The aim of Blagg! is to employ drama tools and techniques to engage participants in exploring criminal behavior. It can address a variety of topics, such as crime, violence, drug use, and peer pressure. Though we were curious about using the work, both Kat and I had concerns about it. Would it seem like a “bait and switch”—that suddenly we’d gone from doing fun theatre activities to forcing them to talk about why they were in jail? After Kat read some research about how Blagg did not always work as well for incarcerated women (because the reasons for the crime are sometimes more out of their control), she suggested we use the workshop less as a “therapeutic tool” and more as a tool for generating characters and stories for a performance piece.
The first step of the Blagg workshop is to ask questions to create a character named Jo Blagg who is just like the women in the workshop. Our Jo Blagg:
- Is 5 months pregnant
- Lives with her abusive boyfriend and her brother near Rundberg
- Has a 15-year-old sister who lives on the streets
- Has another boyfriend who is a “rescuer”
- Has a cat named Cassandra
- Is a dealer but doesn’t use
- Has a drinking problem
- Is embarrassed by her family back in Mexico
- Likes to fix cars
- Is in jail for getting caught selling dope
- Is scared to leave her boyfriend
- Wants a better life for her family
- Wants to “get out of the game” and become a pharmacist
When I asked “Why is Jo in jail?” most of the women agreed that she’d been caught dealing. But one woman called out “She murdered someone!” “She murdered someone?” “Yeah, she murdered her boyfriend!” “Remember that for this activity we’re creating a character who could be a member of this class. Could someone who was in jail for murder be in this class?”
“No, she’d be in Max! And Max isn’t allowed to take classes. But Max deserves programs, too!”
And she is correct that women in maximum custody at the jail have much less programming that minimum and medium custody. Kat explained that she was hoping to expand the Conspire programs to offer programs to the women in Max, and the woman seemed pleased by that, though still frustrated.
Next we had two women create a frozen image of Jo at the moment she’s committing the crime.
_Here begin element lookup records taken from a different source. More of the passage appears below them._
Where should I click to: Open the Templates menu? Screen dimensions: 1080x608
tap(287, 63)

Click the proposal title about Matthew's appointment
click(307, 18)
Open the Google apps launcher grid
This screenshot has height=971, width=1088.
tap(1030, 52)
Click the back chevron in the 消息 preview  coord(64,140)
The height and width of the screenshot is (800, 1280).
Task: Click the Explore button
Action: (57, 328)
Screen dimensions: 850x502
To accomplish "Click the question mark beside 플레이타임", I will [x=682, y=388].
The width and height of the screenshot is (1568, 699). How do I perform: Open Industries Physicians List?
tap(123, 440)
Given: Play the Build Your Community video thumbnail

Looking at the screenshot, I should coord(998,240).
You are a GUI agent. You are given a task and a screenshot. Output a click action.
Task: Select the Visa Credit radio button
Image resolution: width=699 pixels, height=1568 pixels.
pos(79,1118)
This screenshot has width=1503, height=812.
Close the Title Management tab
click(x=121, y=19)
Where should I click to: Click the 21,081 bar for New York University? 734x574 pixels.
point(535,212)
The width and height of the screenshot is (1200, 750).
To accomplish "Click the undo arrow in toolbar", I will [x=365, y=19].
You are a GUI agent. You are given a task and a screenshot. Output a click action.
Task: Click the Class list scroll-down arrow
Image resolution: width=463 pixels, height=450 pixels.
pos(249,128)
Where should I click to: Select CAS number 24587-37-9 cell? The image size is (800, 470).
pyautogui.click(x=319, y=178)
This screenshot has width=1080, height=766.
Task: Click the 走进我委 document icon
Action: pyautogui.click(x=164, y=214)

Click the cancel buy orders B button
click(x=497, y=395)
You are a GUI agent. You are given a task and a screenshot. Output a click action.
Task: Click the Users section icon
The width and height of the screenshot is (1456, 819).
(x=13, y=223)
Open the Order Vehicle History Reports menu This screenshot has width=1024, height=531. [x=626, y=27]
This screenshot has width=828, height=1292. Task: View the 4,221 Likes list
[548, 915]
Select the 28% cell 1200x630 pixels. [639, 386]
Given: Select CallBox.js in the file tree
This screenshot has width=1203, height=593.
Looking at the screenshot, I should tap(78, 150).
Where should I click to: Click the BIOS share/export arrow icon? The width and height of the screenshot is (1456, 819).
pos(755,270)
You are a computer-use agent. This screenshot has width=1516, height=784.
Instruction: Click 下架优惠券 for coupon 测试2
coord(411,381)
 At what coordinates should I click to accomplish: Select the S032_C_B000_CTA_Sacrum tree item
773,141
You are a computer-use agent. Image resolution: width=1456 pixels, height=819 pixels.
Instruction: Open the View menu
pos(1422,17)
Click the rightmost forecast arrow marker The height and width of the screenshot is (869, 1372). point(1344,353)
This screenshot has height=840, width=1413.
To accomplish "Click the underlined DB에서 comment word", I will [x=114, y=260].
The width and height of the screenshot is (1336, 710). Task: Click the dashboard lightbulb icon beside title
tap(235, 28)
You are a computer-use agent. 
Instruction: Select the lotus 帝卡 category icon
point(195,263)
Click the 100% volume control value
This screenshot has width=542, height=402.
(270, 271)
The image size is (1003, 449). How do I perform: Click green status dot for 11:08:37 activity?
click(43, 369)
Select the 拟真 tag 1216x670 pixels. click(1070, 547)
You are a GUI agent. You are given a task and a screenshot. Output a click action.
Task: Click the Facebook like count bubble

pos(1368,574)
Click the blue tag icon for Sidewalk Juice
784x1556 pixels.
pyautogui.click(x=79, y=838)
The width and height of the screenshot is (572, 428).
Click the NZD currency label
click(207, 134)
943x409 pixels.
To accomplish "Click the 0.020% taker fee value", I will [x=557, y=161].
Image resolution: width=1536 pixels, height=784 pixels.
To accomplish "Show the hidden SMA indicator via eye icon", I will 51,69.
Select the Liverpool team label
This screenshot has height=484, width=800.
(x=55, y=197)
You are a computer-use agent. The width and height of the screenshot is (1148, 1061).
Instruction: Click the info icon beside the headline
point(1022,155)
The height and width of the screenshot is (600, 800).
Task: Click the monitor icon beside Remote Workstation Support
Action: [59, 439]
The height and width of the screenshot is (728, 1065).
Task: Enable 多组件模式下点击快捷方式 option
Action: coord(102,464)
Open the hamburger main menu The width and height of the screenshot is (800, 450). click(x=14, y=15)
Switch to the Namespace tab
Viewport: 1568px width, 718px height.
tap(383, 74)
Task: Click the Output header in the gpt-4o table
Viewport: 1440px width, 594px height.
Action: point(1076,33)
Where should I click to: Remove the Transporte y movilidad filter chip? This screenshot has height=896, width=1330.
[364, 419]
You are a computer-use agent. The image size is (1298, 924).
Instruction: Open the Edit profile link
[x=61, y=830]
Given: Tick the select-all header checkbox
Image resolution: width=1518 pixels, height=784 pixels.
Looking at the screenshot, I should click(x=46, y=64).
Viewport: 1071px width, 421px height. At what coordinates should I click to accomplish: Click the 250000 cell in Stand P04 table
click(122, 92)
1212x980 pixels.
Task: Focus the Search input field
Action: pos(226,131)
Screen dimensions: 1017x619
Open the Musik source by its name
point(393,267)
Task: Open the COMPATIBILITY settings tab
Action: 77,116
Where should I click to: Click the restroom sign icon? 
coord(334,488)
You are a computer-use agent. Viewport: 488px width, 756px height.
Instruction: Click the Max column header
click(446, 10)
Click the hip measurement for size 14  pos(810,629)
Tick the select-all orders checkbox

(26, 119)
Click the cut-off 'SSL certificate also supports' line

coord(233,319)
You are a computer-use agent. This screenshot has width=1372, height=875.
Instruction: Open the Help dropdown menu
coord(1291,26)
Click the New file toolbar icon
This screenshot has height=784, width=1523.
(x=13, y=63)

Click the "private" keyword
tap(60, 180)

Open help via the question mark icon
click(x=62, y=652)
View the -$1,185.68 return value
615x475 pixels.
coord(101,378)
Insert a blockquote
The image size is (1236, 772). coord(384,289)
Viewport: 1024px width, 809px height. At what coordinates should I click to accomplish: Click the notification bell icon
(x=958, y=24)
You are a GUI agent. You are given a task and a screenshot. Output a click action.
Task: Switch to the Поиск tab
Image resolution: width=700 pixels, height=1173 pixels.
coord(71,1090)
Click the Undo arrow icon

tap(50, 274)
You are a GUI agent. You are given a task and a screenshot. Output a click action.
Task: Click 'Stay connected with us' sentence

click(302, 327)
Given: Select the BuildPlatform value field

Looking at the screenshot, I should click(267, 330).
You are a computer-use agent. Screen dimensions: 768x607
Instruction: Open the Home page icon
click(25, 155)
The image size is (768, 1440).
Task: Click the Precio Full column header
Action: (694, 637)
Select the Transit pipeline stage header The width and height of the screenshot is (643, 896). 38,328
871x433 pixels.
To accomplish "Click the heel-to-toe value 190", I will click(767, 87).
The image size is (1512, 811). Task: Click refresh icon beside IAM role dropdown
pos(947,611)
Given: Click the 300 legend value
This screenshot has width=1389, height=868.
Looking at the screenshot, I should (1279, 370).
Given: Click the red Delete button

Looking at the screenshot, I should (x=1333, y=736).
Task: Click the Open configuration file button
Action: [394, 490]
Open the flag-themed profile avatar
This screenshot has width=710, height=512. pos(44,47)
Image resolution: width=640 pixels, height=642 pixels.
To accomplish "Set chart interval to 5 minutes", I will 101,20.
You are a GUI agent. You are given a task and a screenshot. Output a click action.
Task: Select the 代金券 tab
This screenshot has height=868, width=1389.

The other women mirrored Jo’s frozen image, and then simultaneously said what Jo was thinking in that moment. Everyone seemed engaged up until that point. I decided to go around and have each women tell us what her Jo was thinking. BAM! Energy suck…ugh. I wrote each comment down and then turned around to see women slumped in their chairs, spacing out, heads on desks. Oh, crud… we lost them! After checking in (they were fine, just tired), in seconds we were back up on our feet. We put a woman playing Jo in the center and asked the other women to take on roles as people in her life. They placed themselves closer or farther away from her based on how her actions affected them. Then we interviewed or “hot-seated” a few of the characters. We left the women with an assignment to write a letter to Jo as their character. What would her brother, boyfriend, mother, or even her cat say to her if they knew she was committing this crime? I’m looking forward to working with these letters this week.
Lessons learned for me this time: Don’t be afraid to try something new, but know that you may hit some bumps along the way. Get over the idea that laughter = success/engagement. Make sure to frame the intent of work in a way that makes sense to the women. And above all, keep the energy moving!
(*From Drama Workshops for Anger Management and Offending Behaviour, 1999, p. 43.)